An electrical engineering firm that failed to identify faulty safety sensors on a garage door only a month before it crushed a woman to death has been sentenced.

Heidi Chalkley was drawn into the rolling metal shutter at the entrance to the carpark of Ruth Bagnall Court, an apartment complex in Cambridge, on 14 August 2016. 

 In what coroners’ officer Pail Garnell previously called an “act of silliness”, Chalkley held on to the grille and was lifted off the ground after pressing a clicker to open the door.  Garnell said: “[Chalkley] was meant to drop down but her arms got caught and it has [the shutters] pulled her up into the mechanism where it caused death immediately.”  

A Health and Safety Executive (HSE) investigation found that the sensors at the top of the door were incorrectly wired and no longer functioned as the door opened.  B.S. Graves (Electrical) had carried out work on the roller shutter door since 2012, including an inspection only a month before the incident. It did not check the operation of the safety sensors and failed to identify the fault.  
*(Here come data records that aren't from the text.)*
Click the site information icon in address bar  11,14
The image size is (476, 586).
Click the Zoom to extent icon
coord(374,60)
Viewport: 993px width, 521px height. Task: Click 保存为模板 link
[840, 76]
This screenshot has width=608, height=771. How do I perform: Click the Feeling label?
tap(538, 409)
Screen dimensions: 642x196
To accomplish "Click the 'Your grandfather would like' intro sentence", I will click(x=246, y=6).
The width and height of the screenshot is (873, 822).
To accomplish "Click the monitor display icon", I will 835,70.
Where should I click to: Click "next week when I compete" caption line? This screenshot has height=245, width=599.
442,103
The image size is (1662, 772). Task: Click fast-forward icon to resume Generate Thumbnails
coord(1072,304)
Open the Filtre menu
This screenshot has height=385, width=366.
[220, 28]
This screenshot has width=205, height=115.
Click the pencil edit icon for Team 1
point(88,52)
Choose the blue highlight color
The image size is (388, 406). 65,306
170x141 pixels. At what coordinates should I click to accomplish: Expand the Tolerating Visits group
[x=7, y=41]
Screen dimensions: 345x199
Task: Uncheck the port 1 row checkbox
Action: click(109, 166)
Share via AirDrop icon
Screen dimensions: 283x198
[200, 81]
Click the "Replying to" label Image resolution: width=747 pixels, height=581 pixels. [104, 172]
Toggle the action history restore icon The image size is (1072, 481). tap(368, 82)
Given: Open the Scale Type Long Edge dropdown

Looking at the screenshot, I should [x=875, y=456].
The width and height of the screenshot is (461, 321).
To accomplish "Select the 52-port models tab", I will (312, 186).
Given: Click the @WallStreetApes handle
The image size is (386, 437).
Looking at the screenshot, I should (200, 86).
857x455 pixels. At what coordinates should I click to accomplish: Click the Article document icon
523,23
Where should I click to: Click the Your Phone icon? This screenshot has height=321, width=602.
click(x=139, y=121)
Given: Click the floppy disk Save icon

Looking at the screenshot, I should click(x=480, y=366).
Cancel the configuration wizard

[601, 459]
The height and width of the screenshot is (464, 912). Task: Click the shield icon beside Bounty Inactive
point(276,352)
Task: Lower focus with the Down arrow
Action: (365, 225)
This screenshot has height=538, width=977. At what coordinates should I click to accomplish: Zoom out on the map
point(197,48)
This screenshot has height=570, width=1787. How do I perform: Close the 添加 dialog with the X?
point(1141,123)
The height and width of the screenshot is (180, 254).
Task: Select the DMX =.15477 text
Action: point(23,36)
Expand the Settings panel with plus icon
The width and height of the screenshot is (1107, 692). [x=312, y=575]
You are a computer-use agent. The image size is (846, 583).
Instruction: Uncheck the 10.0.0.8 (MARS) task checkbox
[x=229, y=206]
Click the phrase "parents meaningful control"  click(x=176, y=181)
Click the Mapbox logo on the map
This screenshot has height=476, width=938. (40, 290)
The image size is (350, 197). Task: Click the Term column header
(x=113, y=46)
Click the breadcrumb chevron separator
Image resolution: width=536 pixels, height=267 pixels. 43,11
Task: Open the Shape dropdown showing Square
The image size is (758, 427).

The company pleaded guilty to breaching s 3(1) of the Health and Safety at Work Act. It was fined £25,000 at Peterborough Magistrates’ Court and ordered to pay costs of £6,500.  

After the hearing HSE inspector Graeme Warden said the accident “could have been avoided if the company had ensured employees were suitably trained to inspect the doors and the functioning of the safety sensors”.